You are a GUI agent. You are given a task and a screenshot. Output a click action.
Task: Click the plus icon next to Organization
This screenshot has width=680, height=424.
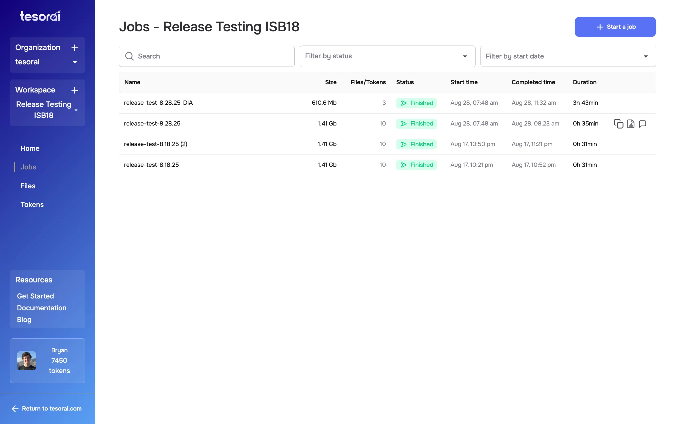tap(75, 48)
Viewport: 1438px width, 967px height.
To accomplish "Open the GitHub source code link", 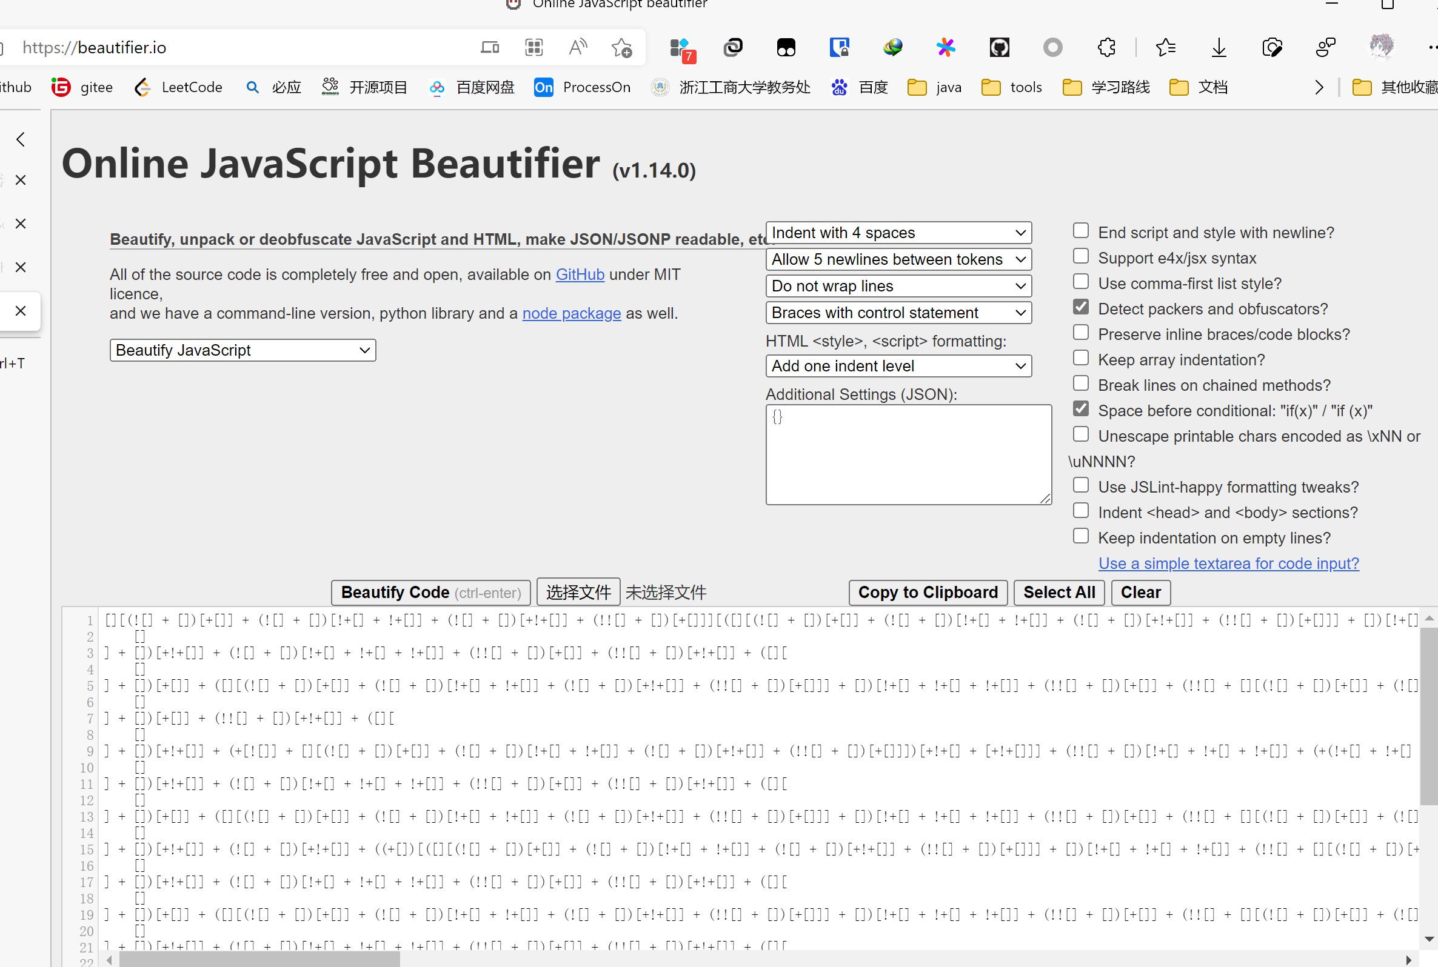I will [579, 274].
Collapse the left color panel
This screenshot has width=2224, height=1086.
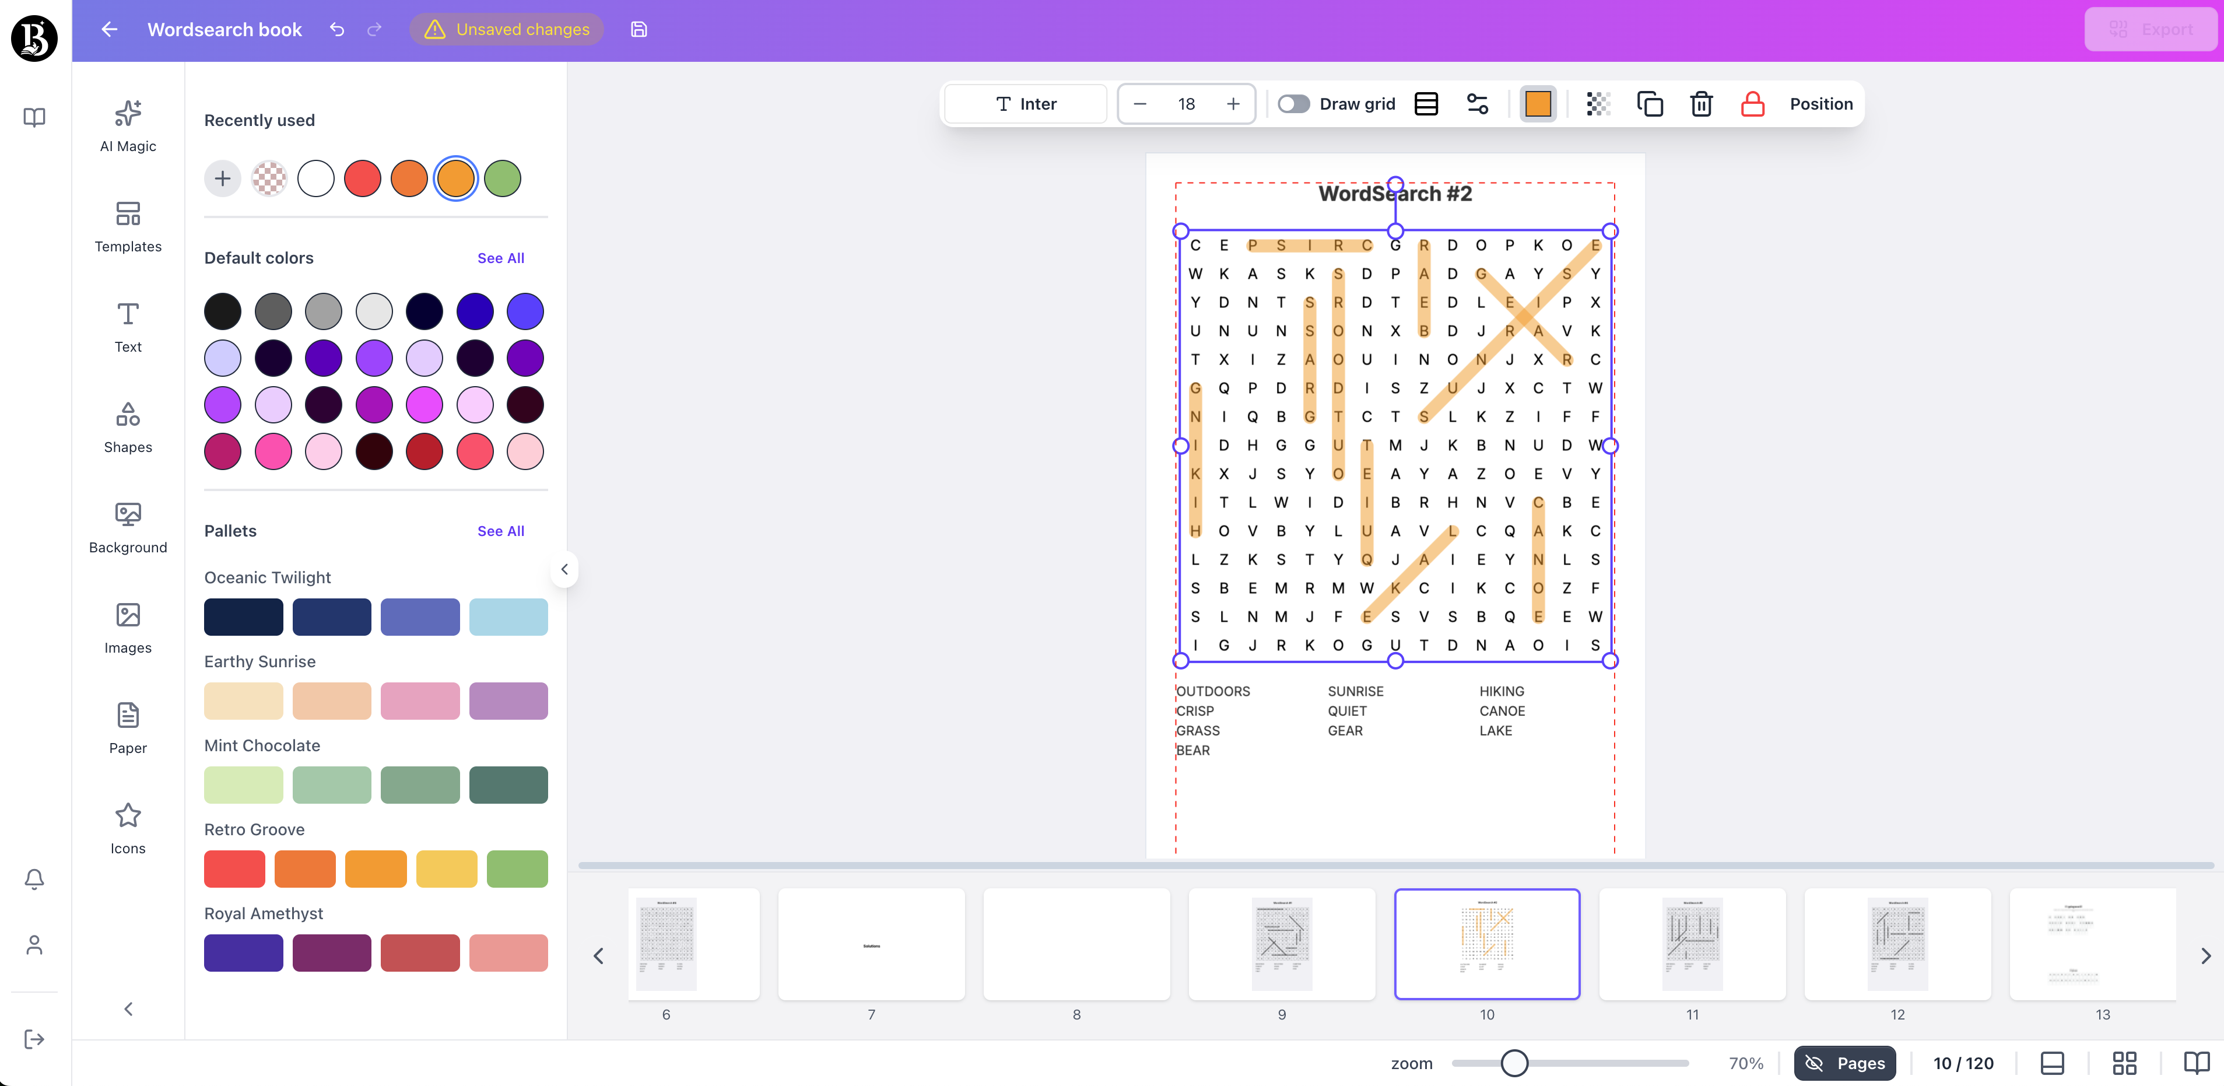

* **TRY IT**
Reproduce exactly, with nothing added, the lines from the line with "Collapse the left color panel" through the end of the entries above; pictures are to be left out.

* **WRITTEN SOLUTION**
Collapse the left color panel
This screenshot has width=2224, height=1086.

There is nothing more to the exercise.